Chevrolet Bel Air

Chevy beats the levy

NOTHING says ‘America’ like a 1959 Chevrolet Impala or Bel Air with their wild fins and outrageous cat-eye tail-lights.

However, the beautiful Bel Air, along with several other GM products, was also assembled by Holden in Australia.

Holden continued to import and assemble GM product after it introduced its own model in 1948, along with some Vauxhall models from Britain, and decided to make a bigger effort with the 1959 Chevrolet and Pontiac models, which represented a big step forward.

It wanted to offer a high-end luxury model at a reasonable price, and the Chevrolet product was perfect, so long as the company avoided high import duty by assembling it locally.

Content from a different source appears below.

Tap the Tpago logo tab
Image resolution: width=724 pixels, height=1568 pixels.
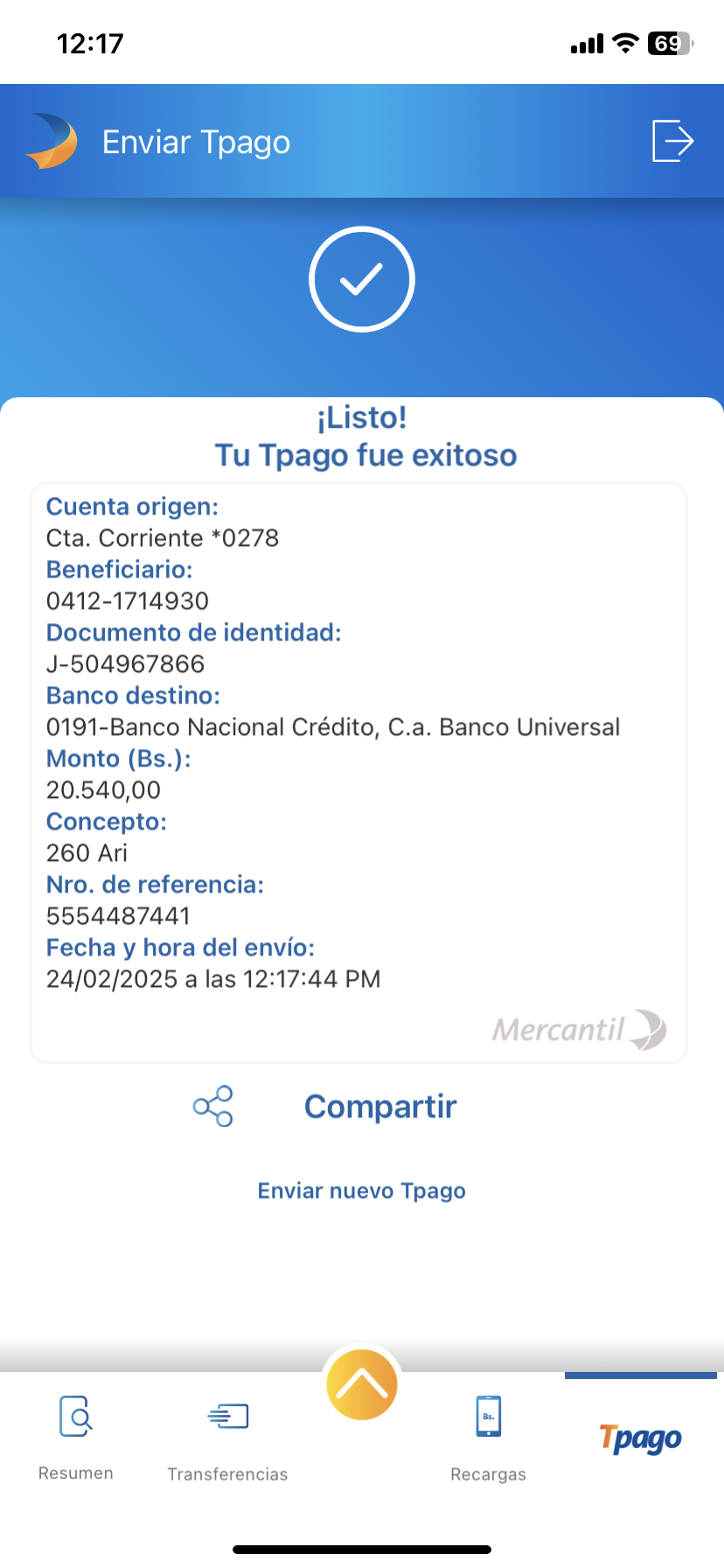tap(641, 1438)
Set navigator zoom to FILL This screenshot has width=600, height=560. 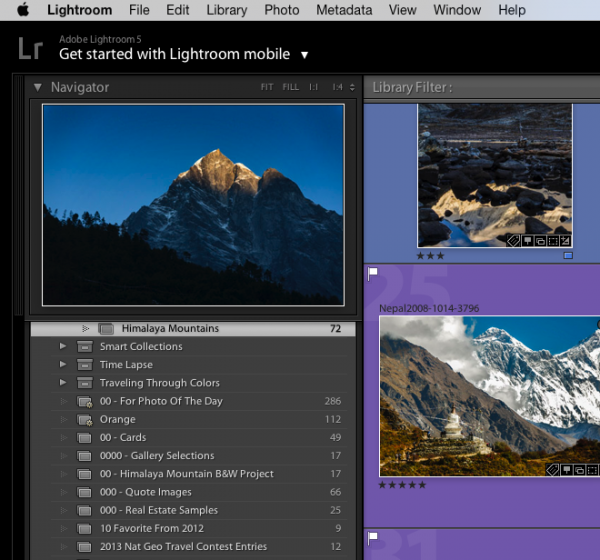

Holden sourced the parts from GM North America and the bodies were assembled and painted at its Woodville plant in South Australia. They were fitted with Holden-sourced interiors and coated in the same paint colours as their contemporary Holden siblings.

The bodies were then delivered to one of five Holden assembly lines dotted around Australia (Melbourne, Adelaide, Perth, Brisbane and Sydney) and mated to the chassis.

The 1959 Bel Air, with its four doors and thin central pillar, was the first car available here with a two-speed automatic transmission (which had been available in the US for nearly a decade) and ran a 3.9-litre Blue Flame in-line six. V8s came later.